- [Text provided]
— BEGIN —

I think it might also help to briefly outline the way in which philosophers of law talk about guilt and innocence as there has been some confusion in the other answers. To be guilty of an offence legally obviously means that one has done something which the law prohibits, but in order to justify that law morally, it is necessary that one has committed some moral wrong. The problem then is how to define moral wrong, separate to legal wrong, in any objective sense. The way this is done is by saying that the moral wrong (as opposed to the legal one) is that which transgresses the type of activity the law intended to avoid by its enactment. For example, the speed limit is not intended to control the speed of cars for their own sake, it is intended to avoid dangerous driving, someone driving over the speed limit but (perhaps by reason of their superior skill) doing so entirely safely will have committed a legal wrong but be morally innocent.

In the example above, the speed limit is a practical way of reducing dangerous driving, it does not interfere with the presumption of innocence, however, because there is not room for doubt (as explained above). Some laws, however, called divergent offences (after Tadros) can be argued to interfere with presumption of innocence and the example in the OP is just such a rule. So, these offences are ones where the offence is in the form "committing X without having sufficient proof of Y", here 'sufficient' proof might be only more than 50%. It is still required that the offence must be proven beyond all reasonable doubt (satisfying Roberts), but the offence itself is that of 'not possessing sufficient proof'. In some cases this have been justified;

  1. Where the intention of the law is to provide assurances. For example in workplace safety an employer could be prosecuted for failing to have checked a safety item merely on a preponderance of evidence, thus the employer might actually be innocent of 'causing harm to an employee' in the sense that they did not intend to do so (49% chance), but "The employer’s duty is not just to provide, but to ‘ensure’ that she provides, a workplace that is, as far as is reasonably practicable, safe" (Duff 'Strict Liability, Legal Presumptions, and the Presumption of Innocence').

  2. Where it would be so incumbent on the accused to have secured proof that they were morally in the right, that such proof should be easily to hand (thus reversing the second of Roberts' reasons not to shift the burden of proof). This is the argument used in sexual offences such as in the OP. If one intended to have intercourse with someone who was inebriated or even semi-concious, the reasonable efforts one could be expected to take to ensure consent had been given would be so evident that they (rather than the prosecution) would have the easier burden proving consent.

— END —

- [Data shown]

— BEGIN —

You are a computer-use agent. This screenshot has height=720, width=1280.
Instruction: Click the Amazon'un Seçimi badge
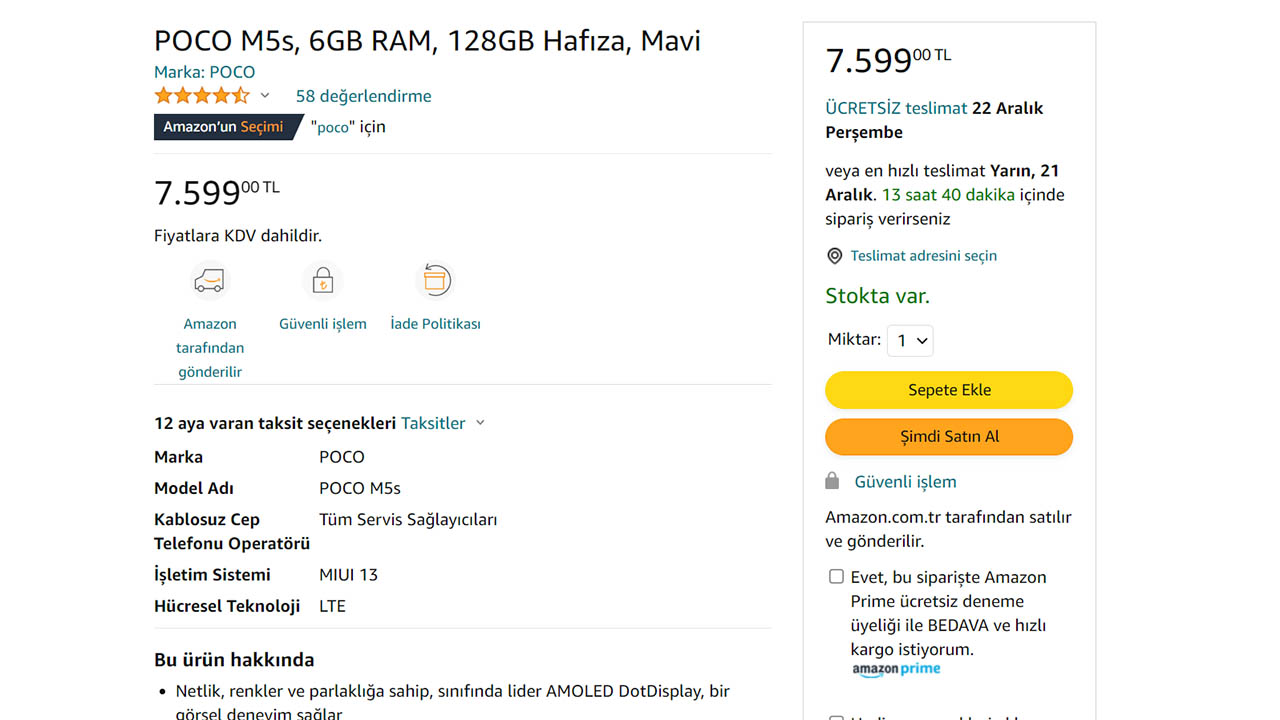pyautogui.click(x=224, y=127)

— END —

Answer these questions from the passage on legal guilt and moral wrong:
(a) What is the speed limit intended to avoid?
(b) What name is given to offenses that can be argued to interfere with the presumption of innocence, and after whom are they named?
(c) In the workplace safety case, what could an employer be prosecuted for?
The listing can be set aside; it plays no part here.

- [The solution]
(a) Dangerous driving.
(b) Divergent offenses, named after Tadros.
(c) Failing to have checked a safety item, merely on a preponderance of evidence.